Document Type: Research Paper
Department of Respiratory, Lishui Second Hospital, Lishui, Zhejiang, China
Background: Accumulation of the amyloid beta and hyperphosphorylation of tau proteins is the main pathological feature of Alzheimer disease. Amyloid beta accumulation exerts apoptosis which finally triggers neurons towards death. Natural products have attracted a great interest for neuroprotection in Alzheimer disease.
Objective: The present study explores the molecular mechanism of safranal that provides neuroprotection to SH-SY5Y cells and primary neuronal cells against amyloid beta.
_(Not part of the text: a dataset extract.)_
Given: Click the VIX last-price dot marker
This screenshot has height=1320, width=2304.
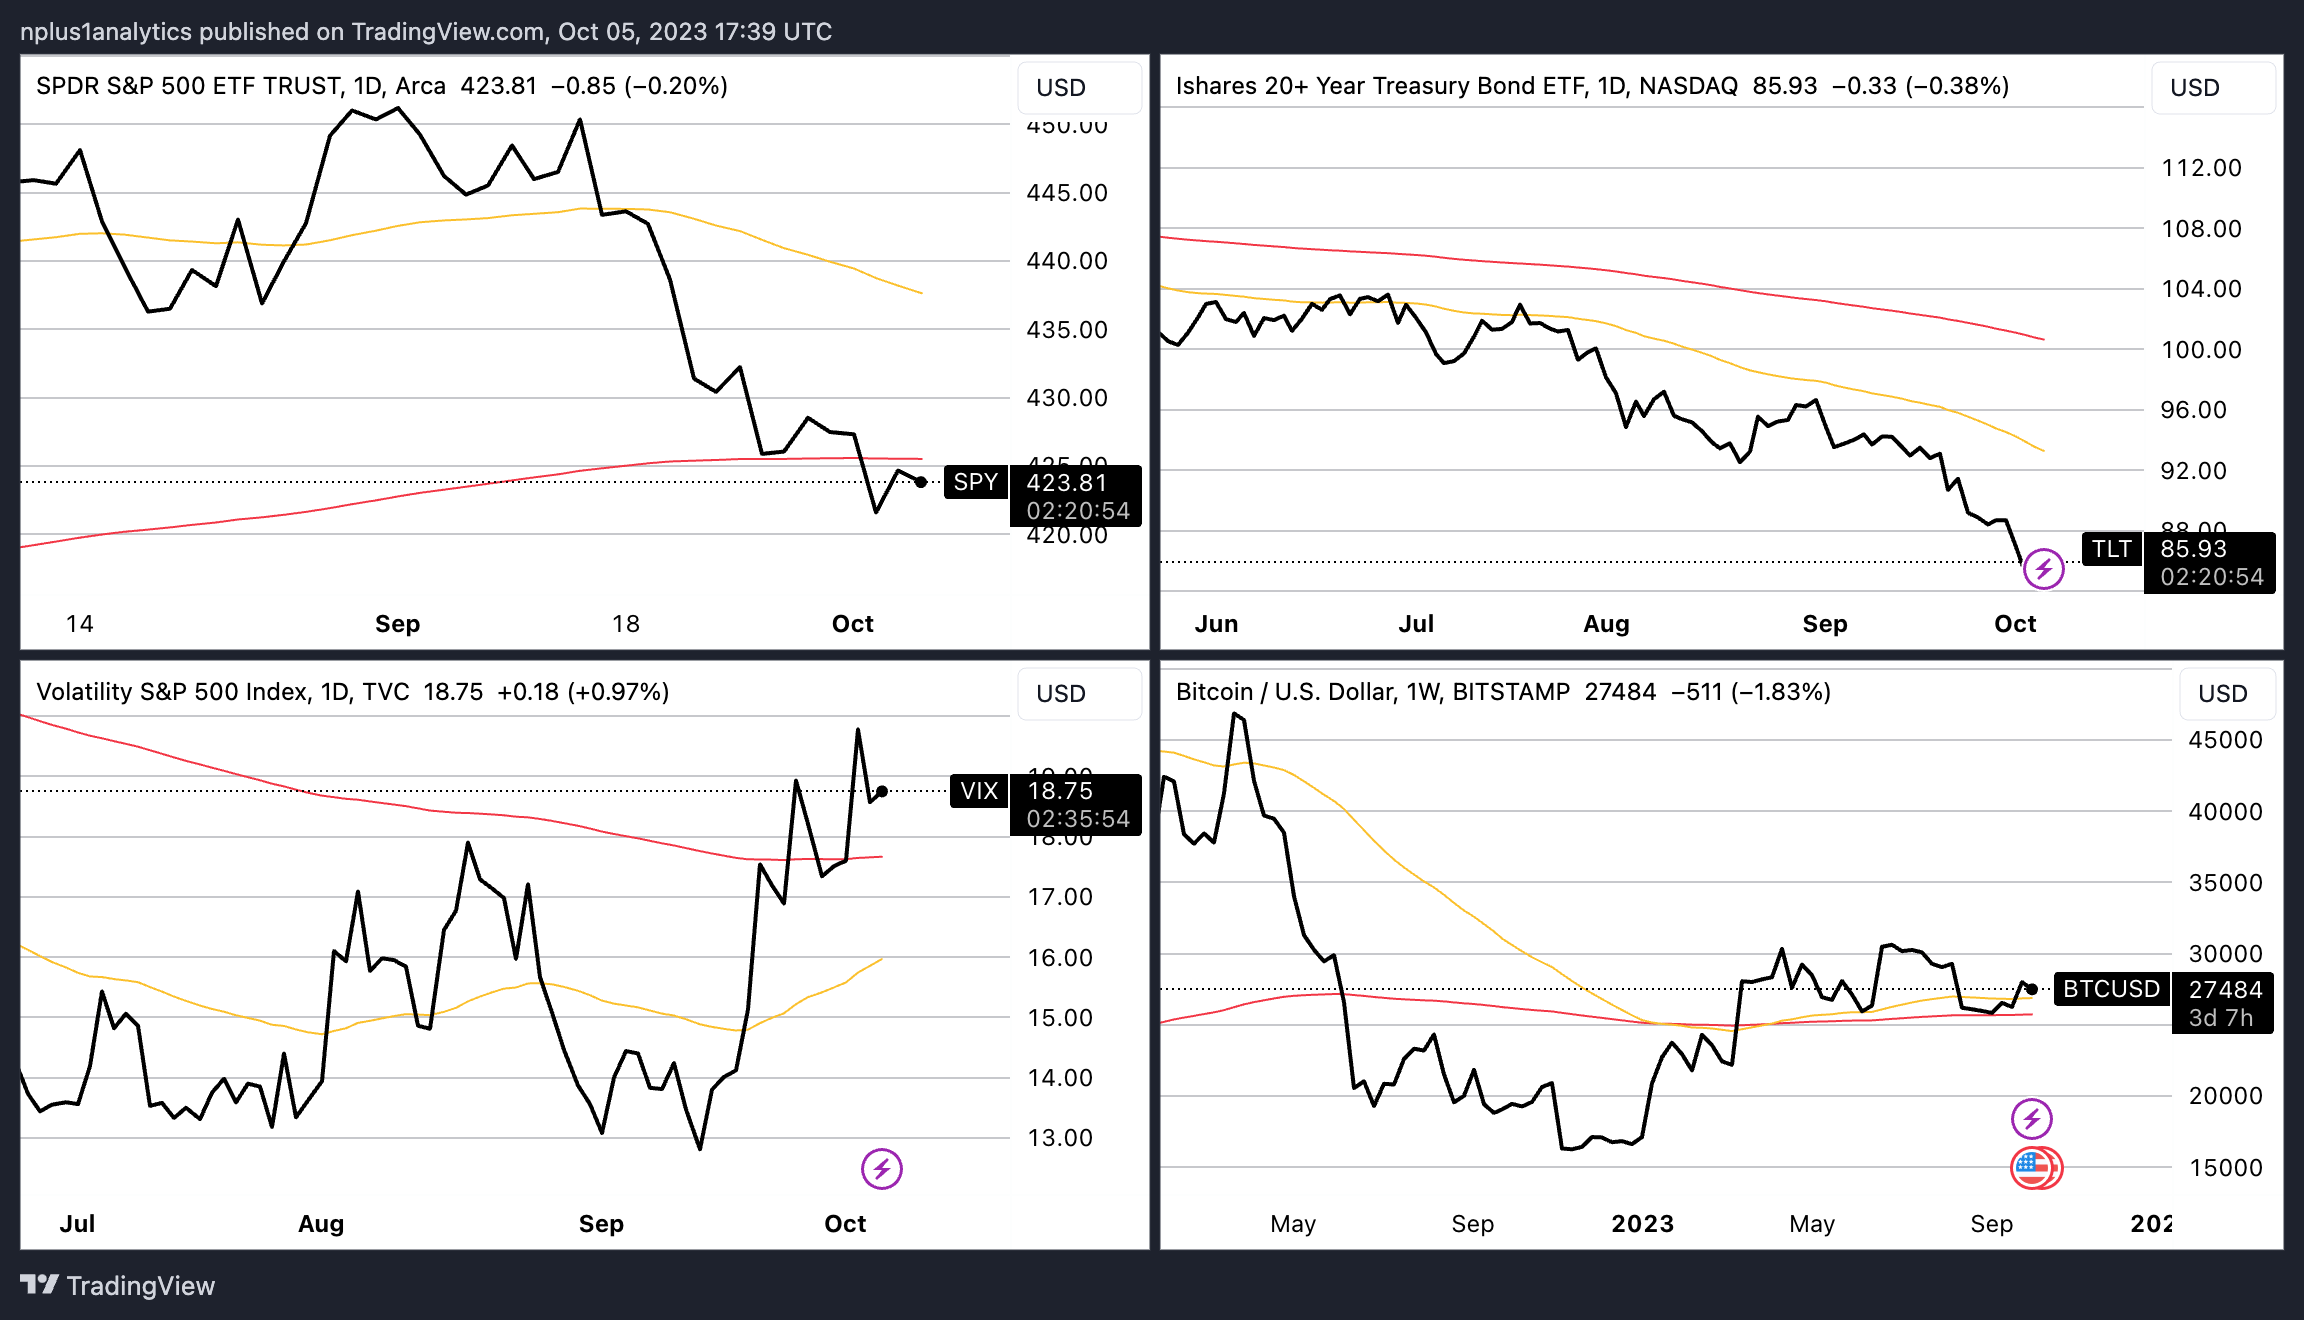Looking at the screenshot, I should pyautogui.click(x=882, y=791).
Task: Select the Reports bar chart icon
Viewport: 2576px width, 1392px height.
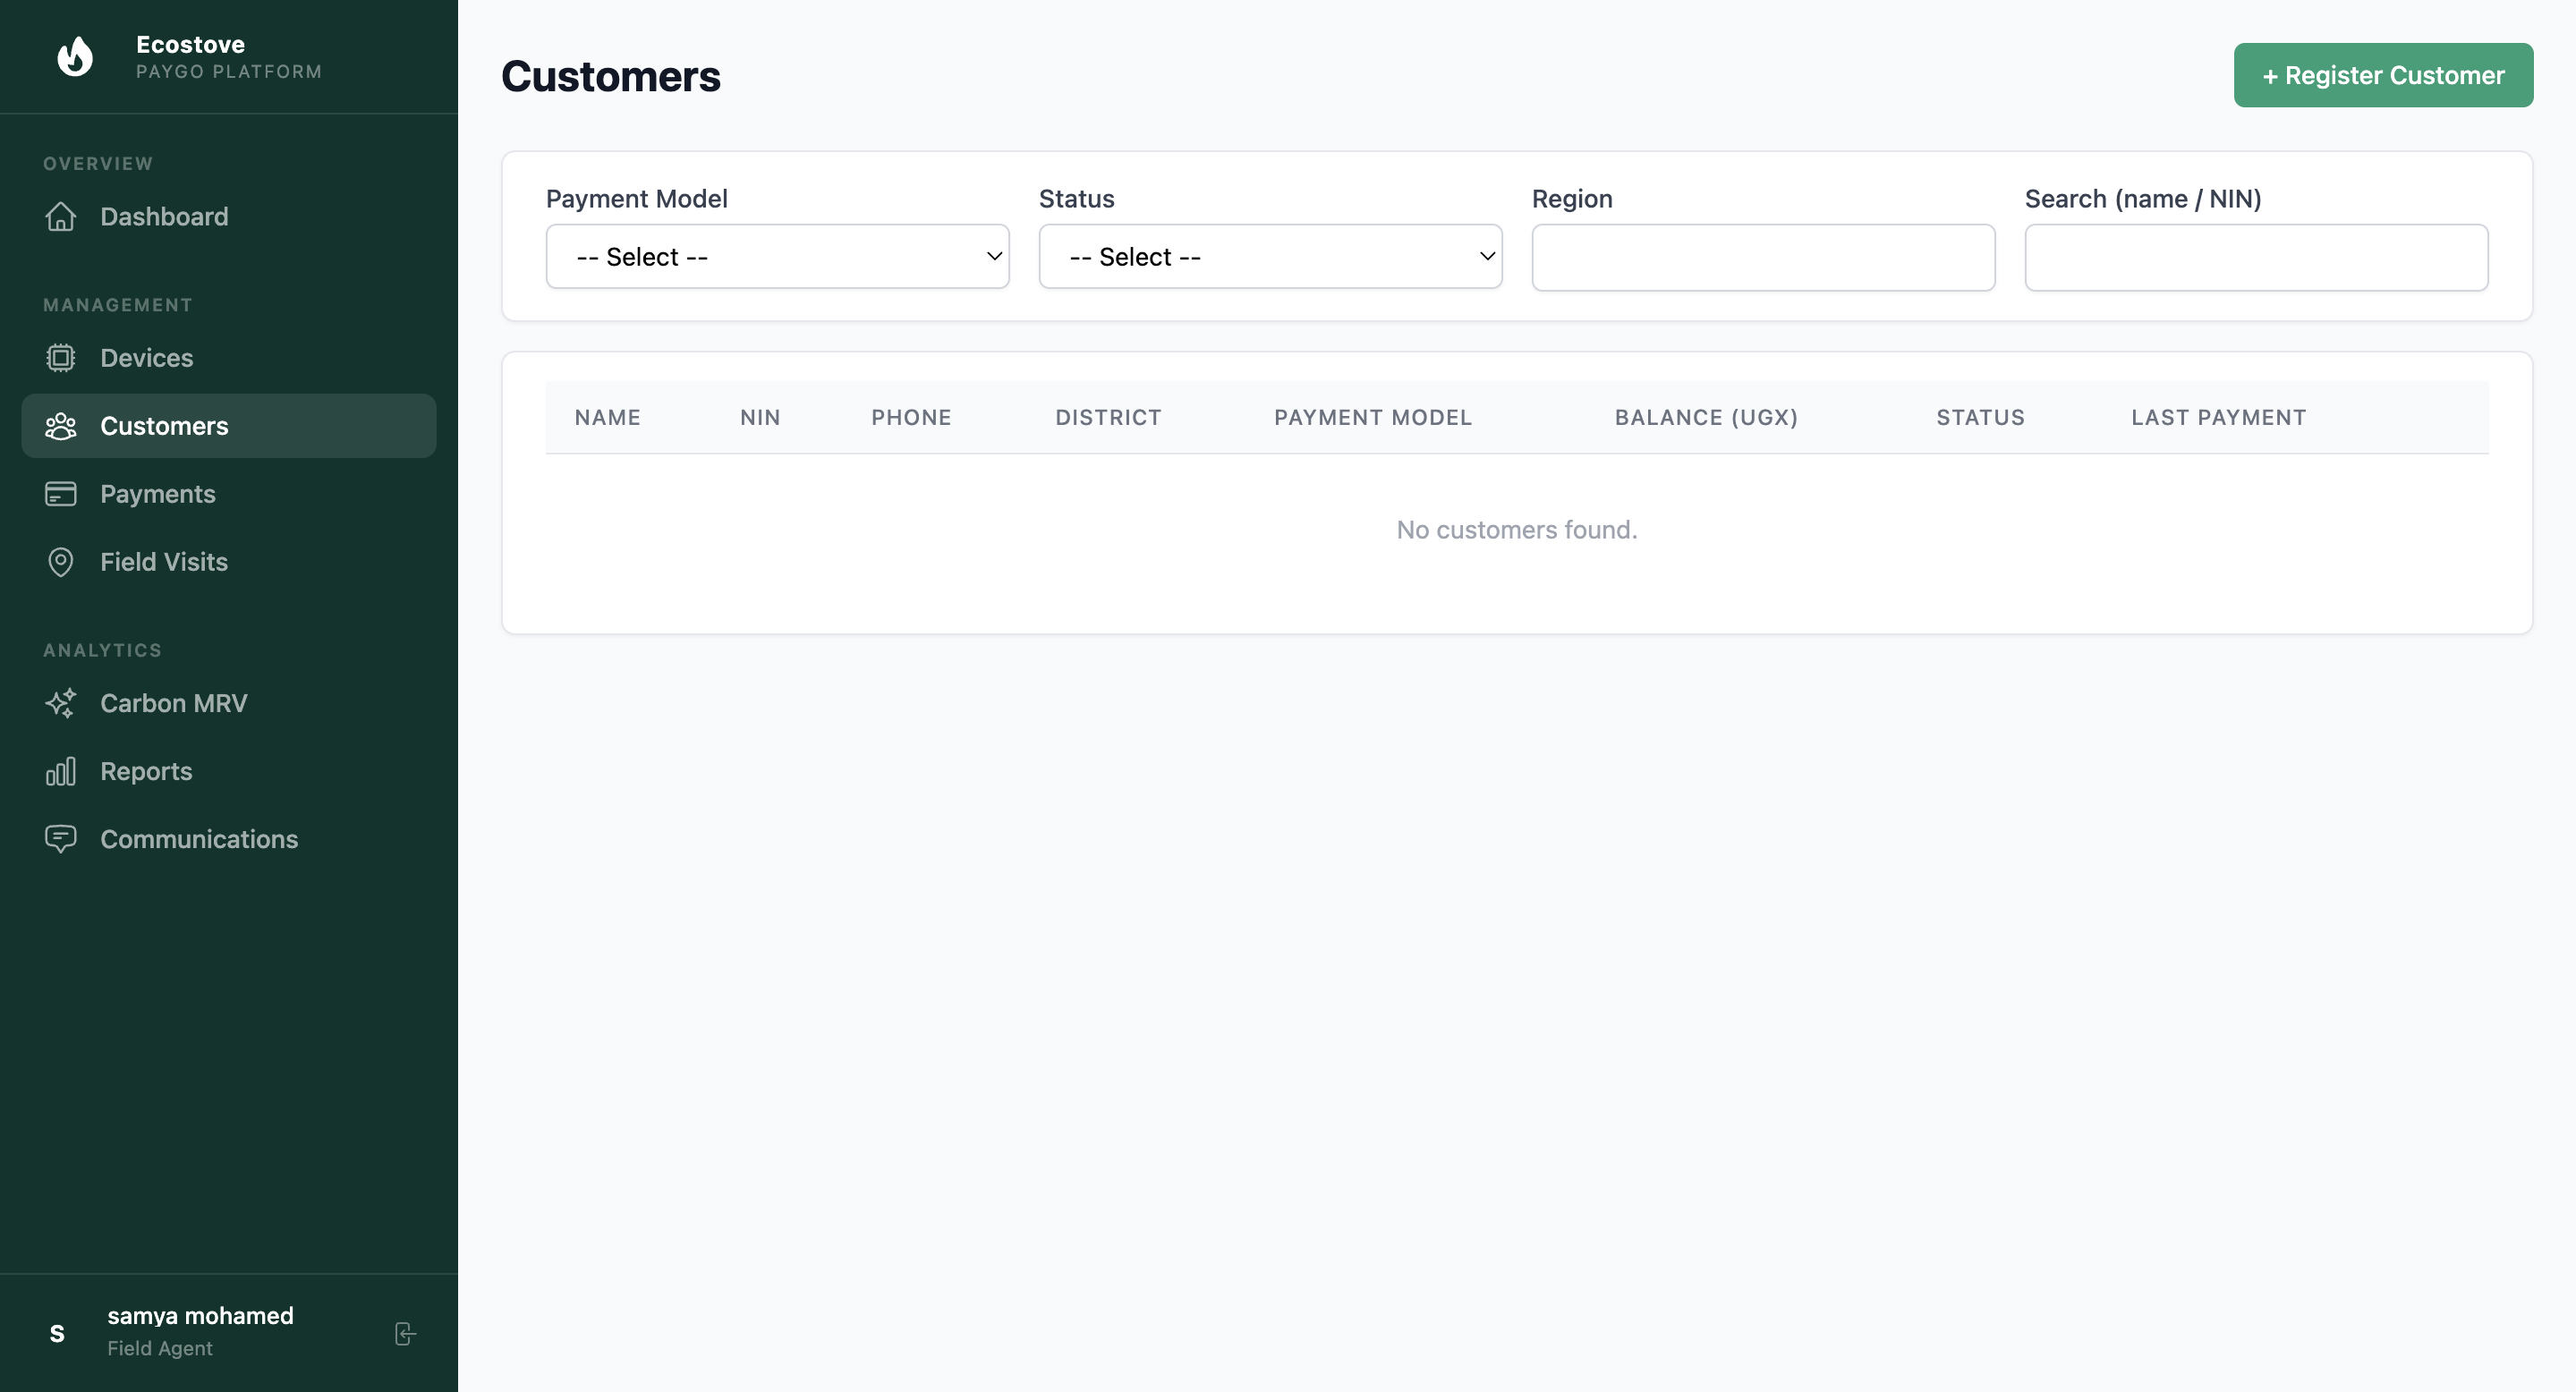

Materials and Methods: SH-SY5Y cells and primary neuronal cells were used in this study. Assessment of neuroprotection by safranal against amyloid beta and cell viability was assessed by MTT assay. Activation of the AMPK pathway and inhibition of mTOR were determined by western blot. Change in intracellular calcium level, reactive oxygen species and mitochondrial membrane potential were assessed by flow cytometer. Student’s t-test was used to compare the data.
Results: In this study, it was confirmed that safranal protects neurons against amyloid beta toxicity. Furthermore, safranal activates AMPK pathway by the activation of calcium/calmodulin-dependent protein kinase (CaMKKβ) to induce autophagy in both cell lines. However, SH-SY5Y and primary neuronal cells were treated with amyloid beta to induce toxicity which was further attenuated by safranal. Morphological analysis of SH-SY5Y and primary neuronal cells depicts health of neuronal which was disrupted by amyloid beta toxicity. Moreover, amyloid beta induced calcium level was significantly decreased by safranal while as reactive oxygen species and mitochondrial membrane potential loss formed by amyloid beta was attenuated by safranal.
Conclusion: These interesting findings led us to the conclusion that safranal protects neurons against amyloid beta by activating AMPK pathway. However, more study should be performed to explore the possibility of safranal as a therapeutic target for Alzheimer disease.